Activity.
All that is needed is every record, duplicated exactly.
☆ ☆ ☆ ☆ ☆ ☆ ☆
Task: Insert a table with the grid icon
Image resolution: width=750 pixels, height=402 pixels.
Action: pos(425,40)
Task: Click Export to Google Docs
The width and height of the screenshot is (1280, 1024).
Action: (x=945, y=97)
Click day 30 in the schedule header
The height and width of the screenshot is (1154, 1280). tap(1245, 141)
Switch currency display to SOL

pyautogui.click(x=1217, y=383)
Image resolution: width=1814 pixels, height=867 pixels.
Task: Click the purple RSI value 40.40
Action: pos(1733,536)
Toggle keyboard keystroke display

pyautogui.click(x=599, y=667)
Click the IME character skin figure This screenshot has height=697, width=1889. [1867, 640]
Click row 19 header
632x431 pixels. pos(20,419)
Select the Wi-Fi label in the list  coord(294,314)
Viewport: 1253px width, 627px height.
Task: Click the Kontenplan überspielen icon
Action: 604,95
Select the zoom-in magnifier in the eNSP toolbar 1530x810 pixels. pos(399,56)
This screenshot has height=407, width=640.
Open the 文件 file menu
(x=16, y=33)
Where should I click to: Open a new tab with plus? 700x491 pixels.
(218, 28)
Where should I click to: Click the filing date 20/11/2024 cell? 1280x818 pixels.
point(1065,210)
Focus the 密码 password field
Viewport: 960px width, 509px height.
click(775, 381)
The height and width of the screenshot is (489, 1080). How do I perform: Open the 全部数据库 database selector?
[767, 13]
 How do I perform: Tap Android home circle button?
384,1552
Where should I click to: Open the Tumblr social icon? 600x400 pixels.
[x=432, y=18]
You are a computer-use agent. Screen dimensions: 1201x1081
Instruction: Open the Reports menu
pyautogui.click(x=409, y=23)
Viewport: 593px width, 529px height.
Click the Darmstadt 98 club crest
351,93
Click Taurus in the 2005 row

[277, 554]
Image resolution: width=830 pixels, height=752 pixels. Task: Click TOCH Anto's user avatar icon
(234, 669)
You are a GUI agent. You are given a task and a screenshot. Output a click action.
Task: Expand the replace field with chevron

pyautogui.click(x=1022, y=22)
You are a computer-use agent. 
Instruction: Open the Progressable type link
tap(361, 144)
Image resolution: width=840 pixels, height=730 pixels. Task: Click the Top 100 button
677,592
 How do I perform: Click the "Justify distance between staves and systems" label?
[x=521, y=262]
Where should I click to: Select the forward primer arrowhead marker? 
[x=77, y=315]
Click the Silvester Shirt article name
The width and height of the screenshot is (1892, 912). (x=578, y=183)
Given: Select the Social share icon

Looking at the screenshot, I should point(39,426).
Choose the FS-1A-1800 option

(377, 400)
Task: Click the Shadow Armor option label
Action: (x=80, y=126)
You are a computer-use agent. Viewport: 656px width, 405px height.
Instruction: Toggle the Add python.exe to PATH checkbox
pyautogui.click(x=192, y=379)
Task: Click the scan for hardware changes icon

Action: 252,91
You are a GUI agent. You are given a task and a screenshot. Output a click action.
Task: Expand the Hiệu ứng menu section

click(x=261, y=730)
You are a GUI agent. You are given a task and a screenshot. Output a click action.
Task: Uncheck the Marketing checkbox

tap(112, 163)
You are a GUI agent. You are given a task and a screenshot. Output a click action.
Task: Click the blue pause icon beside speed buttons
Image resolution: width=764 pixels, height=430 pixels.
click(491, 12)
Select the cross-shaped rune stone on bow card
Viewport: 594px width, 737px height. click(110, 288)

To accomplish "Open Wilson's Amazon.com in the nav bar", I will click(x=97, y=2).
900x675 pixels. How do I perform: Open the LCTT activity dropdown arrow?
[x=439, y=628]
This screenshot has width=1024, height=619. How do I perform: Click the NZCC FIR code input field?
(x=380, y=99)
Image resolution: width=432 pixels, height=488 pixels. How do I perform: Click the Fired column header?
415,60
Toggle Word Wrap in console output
☆ ☆ ☆ ☆ ☆ ☆ ☆
Completed task.
Task: Insert a table with the grid icon
Image resolution: width=750 pixels, height=402 pixels.
Action: pos(425,40)
Task: Click Export to Google Docs
The width and height of the screenshot is (1280, 1024).
Action: (x=945, y=97)
Click day 30 in the schedule header
The height and width of the screenshot is (1154, 1280). tap(1245, 141)
Switch currency display to SOL

pyautogui.click(x=1217, y=383)
Image resolution: width=1814 pixels, height=867 pixels.
Task: Click the purple RSI value 40.40
Action: pos(1733,536)
Toggle keyboard keystroke display

pyautogui.click(x=599, y=667)
Click the IME character skin figure This screenshot has height=697, width=1889. [1867, 640]
Click row 19 header
632x431 pixels. pos(20,419)
Select the Wi-Fi label in the list  coord(294,314)
Viewport: 1253px width, 627px height.
Task: Click the Kontenplan überspielen icon
Action: 604,95
Select the zoom-in magnifier in the eNSP toolbar 1530x810 pixels. pos(399,56)
This screenshot has height=407, width=640.
Open the 文件 file menu
(x=16, y=33)
Where should I click to: Open a new tab with plus? 700x491 pixels.
(218, 28)
Where should I click to: Click the filing date 20/11/2024 cell? 1280x818 pixels.
point(1065,210)
Focus the 密码 password field
Viewport: 960px width, 509px height.
click(775, 381)
The height and width of the screenshot is (489, 1080). How do I perform: Open the 全部数据库 database selector?
[767, 13]
 How do I perform: Tap Android home circle button?
384,1552
Where should I click to: Open the Tumblr social icon? 600x400 pixels.
[x=432, y=18]
You are a computer-use agent. Screen dimensions: 1201x1081
Instruction: Open the Reports menu
pyautogui.click(x=409, y=23)
Viewport: 593px width, 529px height.
Click the Darmstadt 98 club crest
351,93
Click Taurus in the 2005 row

[277, 554]
Image resolution: width=830 pixels, height=752 pixels. Task: Click TOCH Anto's user avatar icon
(234, 669)
You are a GUI agent. You are given a task and a screenshot. Output a click action.
Task: Expand the replace field with chevron

pyautogui.click(x=1022, y=22)
You are a computer-use agent. 
Instruction: Open the Progressable type link
tap(361, 144)
Image resolution: width=840 pixels, height=730 pixels. Task: Click the Top 100 button
677,592
 How do I perform: Click the "Justify distance between staves and systems" label?
[x=521, y=262]
Where should I click to: Select the forward primer arrowhead marker? 
[x=77, y=315]
Click the Silvester Shirt article name
The width and height of the screenshot is (1892, 912). (x=578, y=183)
Given: Select the Social share icon

Looking at the screenshot, I should point(39,426).
Choose the FS-1A-1800 option

(377, 400)
Task: Click the Shadow Armor option label
Action: (x=80, y=126)
You are a computer-use agent. Viewport: 656px width, 405px height.
Instruction: Toggle the Add python.exe to PATH checkbox
pyautogui.click(x=192, y=379)
Task: Click the scan for hardware changes icon

Action: 252,91
You are a GUI agent. You are given a task and a screenshot. Output a click action.
Task: Expand the Hiệu ứng menu section

click(x=261, y=730)
You are a GUI agent. You are given a task and a screenshot. Output a click action.
Task: Uncheck the Marketing checkbox

tap(112, 163)
You are a GUI agent. You are given a task and a screenshot. Output a click action.
Task: Click the blue pause icon beside speed buttons
Image resolution: width=764 pixels, height=430 pixels.
click(491, 12)
Select the cross-shaped rune stone on bow card
Viewport: 594px width, 737px height. click(110, 288)

To accomplish "Open Wilson's Amazon.com in the nav bar", I will click(x=97, y=2).
900x675 pixels. How do I perform: Open the LCTT activity dropdown arrow?
[x=439, y=628]
This screenshot has width=1024, height=619. How do I perform: Click the NZCC FIR code input field?
(x=380, y=99)
Image resolution: width=432 pixels, height=488 pixels. How do I perform: Click the Fired column header?
415,60
Toggle Word Wrap in console output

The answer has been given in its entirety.